Chen, W.; Nelson, O. D.; Li, X.; Zhang, M.; Lu, X.; Yu, T.; Yao, C.-H.; Zhang, S.; Zhang, Y.; Francisco, A.; Ahn, B.; Lundberg, E.; Song, M.; Rahbani, J. F.; Chen, Z.; Lin, H.

Coenzyme A (CoA) is an essential cofactor required for numerous metabolic reactions, yet its ability to bind and regulate proteins remains poorly defined. Using a proteomic approach, we identified malic enzyme 2 (ME2) as a CoA-binding protein. ME2 uses NAD(P)+ to convert malate to pyruvate, generating NAD(P)H to support energy production and redox homeostasis. ME2 binds CoA at an allosteric site previously thought to bind NAD(P)+. Reduced CoA has minimal effect on ME2 activity, but the oxidized form, CoA disulfide, strongly activates ME2 by promoting ME2 tetramerization and a catalytically efficient closed conformation. Under oxidative stress, ME2 facilitates CoA disulfide formation, enhancing NADPH production and cellular defense against reactive oxygen species (ROS).
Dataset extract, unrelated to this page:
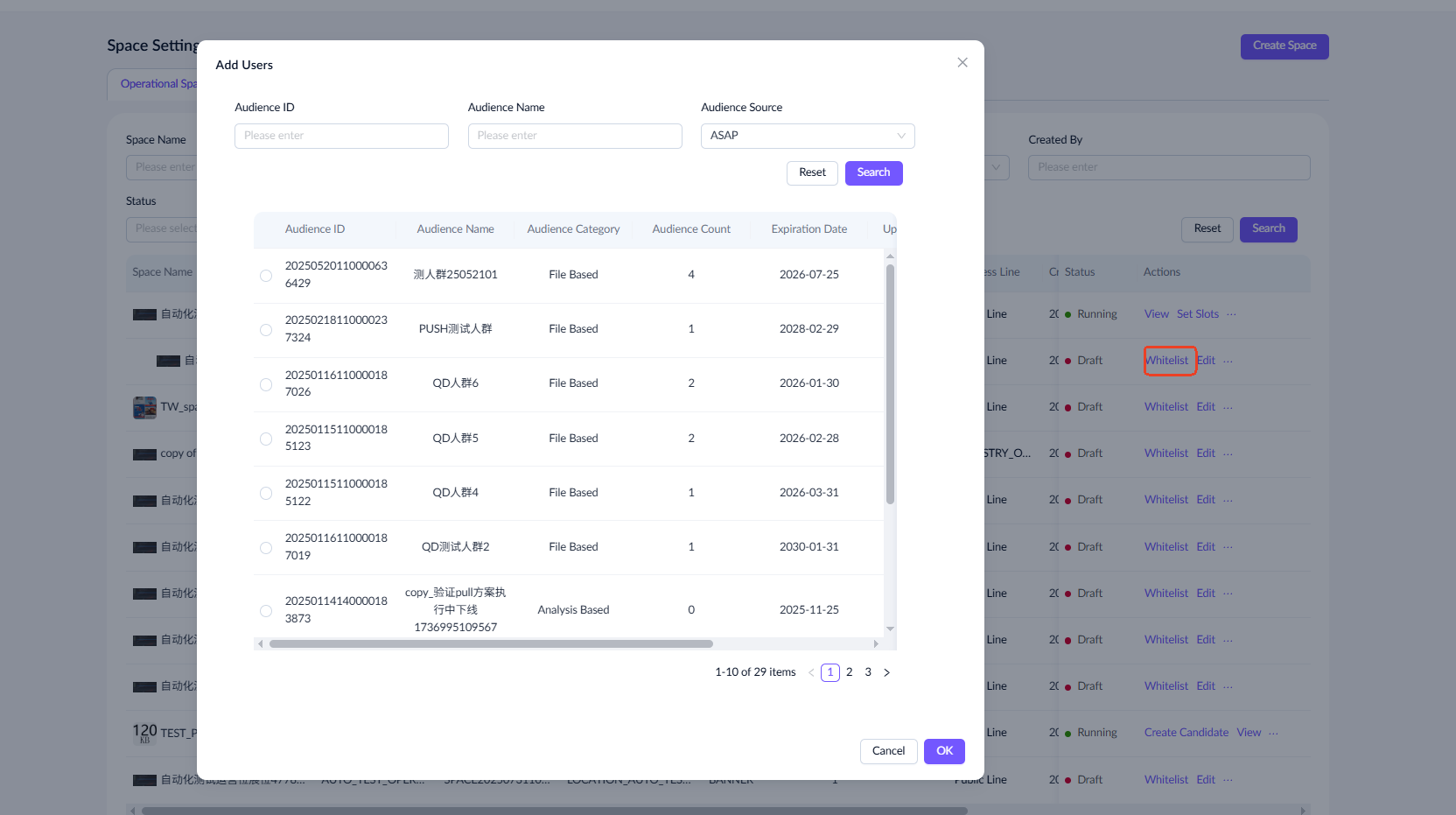Go to page 2 of results
Screen dimensions: 1456x815
pos(849,672)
Mice with ME2 mutation that cannot bind CoA show impaired muscle performance, elevated ROS, and mitochondrial dysfunction. These findings establish CoA as a redox-sensing cofactor, allowing cells to respond to ROS and promote mitochondrial metabolism, and expanding the function of this essential cofactor.